Requisiti del problema - Ricopia per intero il brano sul Parco dei Mostri, senza cambiare nulla.

-------- Brano scelto

Orsini fece costruire il Parco (che chiamava “boschetto”) in onore di sua moglie, Giulia Farnese, e glielo dedicò. E’ proprio il grottesco a fare da leitmotiv a tutte le sculture del luogo, ma non si tratta di un grottesco fine a se stesso: il Sacro Bosco è un’autentica traiettoria alchemica ricca di simboli, tant’è che nel corso dei secoli i rappresentanti delle più svariate discipline (dalla scienza alla storia, passando per la filologia) hanno tentato di decifrarne gli enigmi. Sono stati rinvenuti elementi che rimandano a poemi rinascimentali quali l’“Orlando Furioso” di Ludovico Ariosto, il “Canzoniere” del Petrarca, “Amadigi e Floridante” di Bernando Tasso, ma nel suo insieme il mistero che circonda il Parco appare impenetrabile. Forse è proprio questo il suo senso: meravigliare, destabilizzare, stupire il visitatore. Immergerlo in un percorso onirico e ludico che lo trascina in un vortice di emozioni. Quando morì l’ultimo Principe della dinastia Orsini, il Parco dei Mostri venne lasciato a se stesso. Era il 1585; da allora, rimase abbandonato finchè nel 1900, intorno alla metà del secolo, la coppia composta da Giancarlo Bettini e Tina Severi Bettini pensò di restaurarlo e di aprirlo al pubblico. Durante questa lunghissima “pausa”, da segnalare è la visita di Salvador Dalì nel 1948: il grande artista catalano rimase incantato dal Parco e fu ben lieto di lasciarsi ritrarre tra le sue surreali statue.

----------------
-------- Elenco dati

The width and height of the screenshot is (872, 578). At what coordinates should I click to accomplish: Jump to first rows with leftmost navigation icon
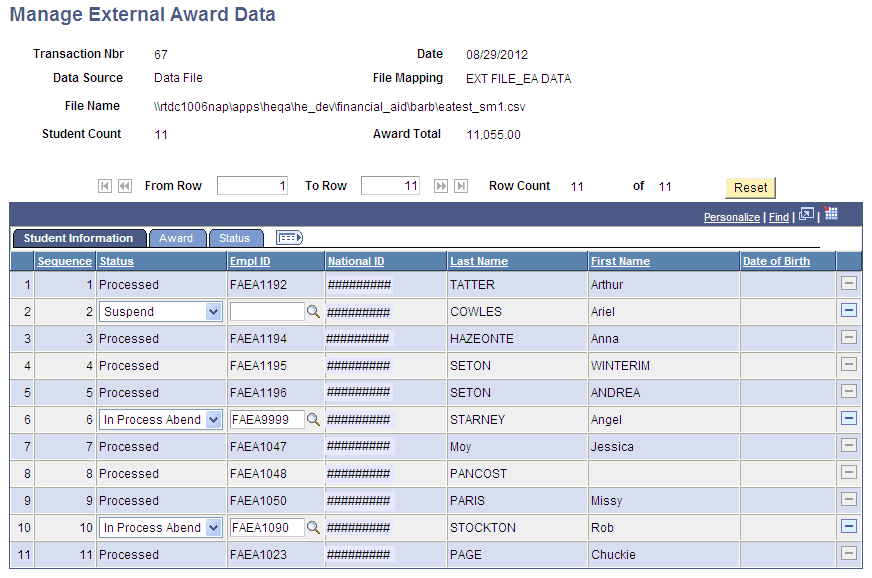[104, 186]
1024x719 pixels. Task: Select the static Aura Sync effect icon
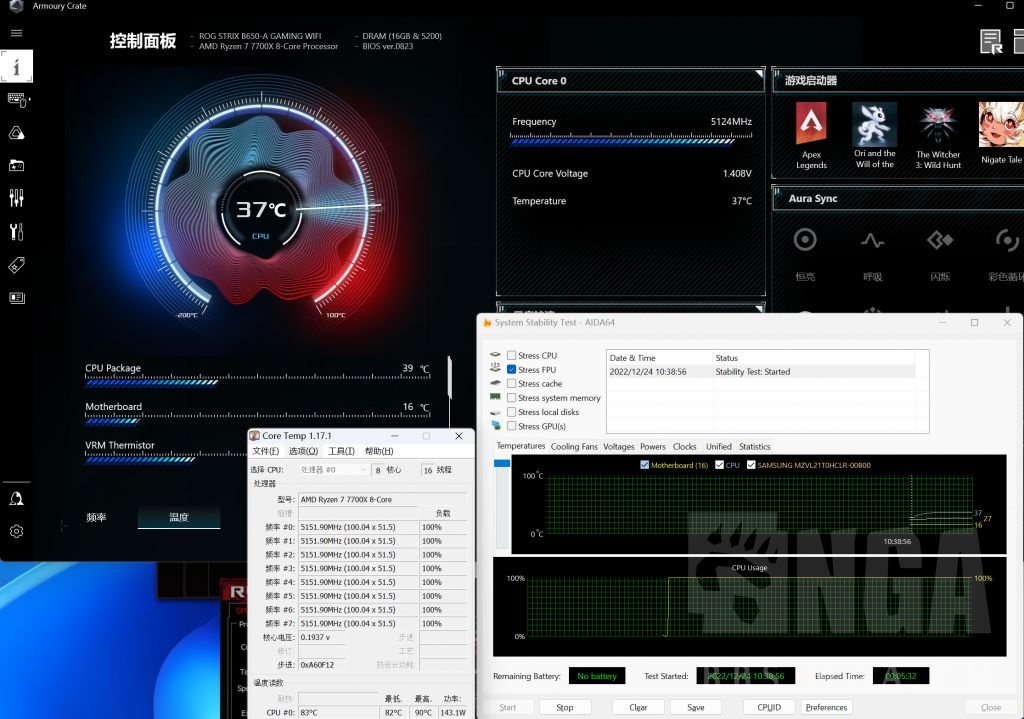805,240
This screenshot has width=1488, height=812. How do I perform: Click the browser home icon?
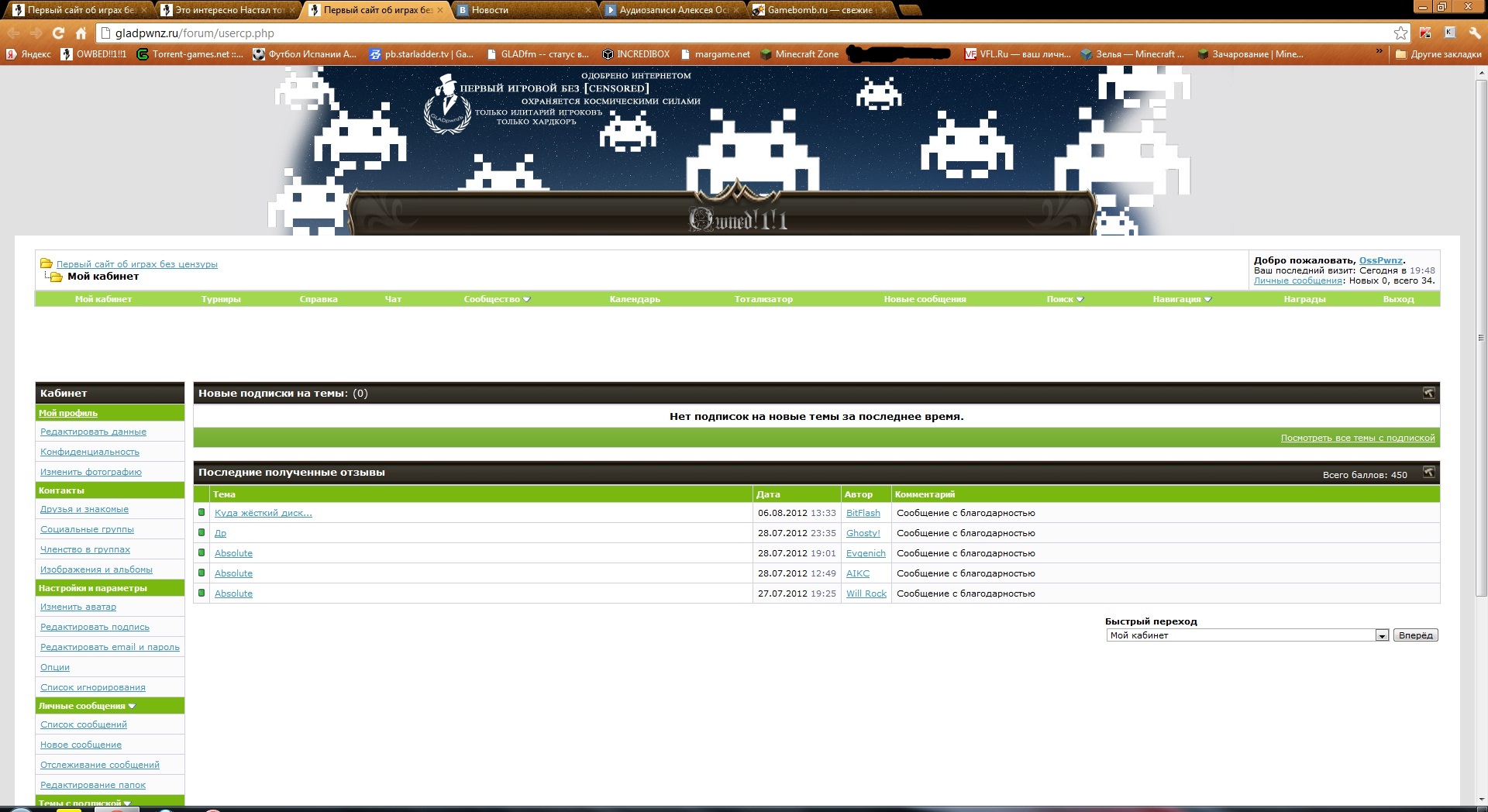[81, 33]
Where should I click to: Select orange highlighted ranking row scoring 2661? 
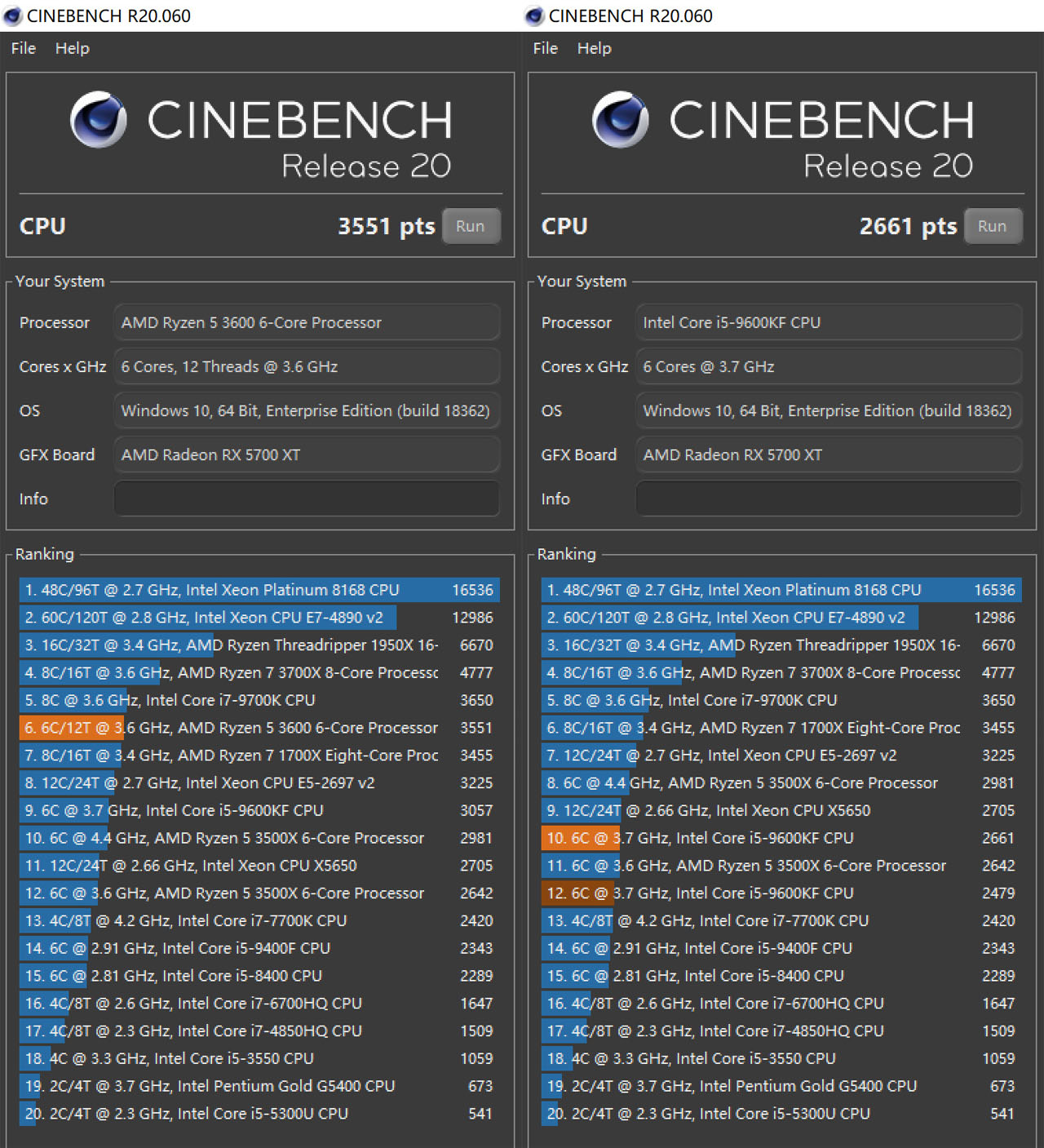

----------------

Risultato qui sotto -
Orsini fece costruire il Parco (che chiamava “boschetto”) in onore di sua moglie, Giulia Farnese, e glielo dedicò. E’ proprio il grottesco a fare da leitmotiv a tutte le sculture del luogo, ma non si tratta di un grottesco fine a se stesso: il Sacro Bosco è un’autentica traiettoria alchemica ricca di simboli, tant’è che nel corso dei secoli i rappresentanti delle più svariate discipline (dalla scienza alla storia, passando per la filologia) hanno tentato di decifrarne gli enigmi. Sono stati rinvenuti elementi che rimandano a poemi rinascimentali quali l’“Orlando Furioso” di Ludovico Ariosto, il “Canzoniere” del Petrarca, “Amadigi e Floridante” di Bernando Tasso, ma nel suo insieme il mistero che circonda il Parco appare impenetrabile. Forse è proprio questo il suo senso: meravigliare, destabilizzare, stupire il visitatore. Immergerlo in un percorso onirico e ludico che lo trascina in un vortice di emozioni. Quando morì l’ultimo Principe della dinastia Orsini, il Parco dei Mostri venne lasciato a se stesso. Era il 1585; da allora, rimase abbandonato finchè nel 1900, intorno alla metà del secolo, la coppia composta da Giancarlo Bettini e Tina Severi Bettini pensò di restaurarlo e di aprirlo al pubblico. Durante questa lunghissima “pausa”, da segnalare è la visita di Salvador Dalì nel 1948: il grande artista catalano rimase incantato dal Parco e fu ben lieto di lasciarsi ritrarre tra le sue surreali statue.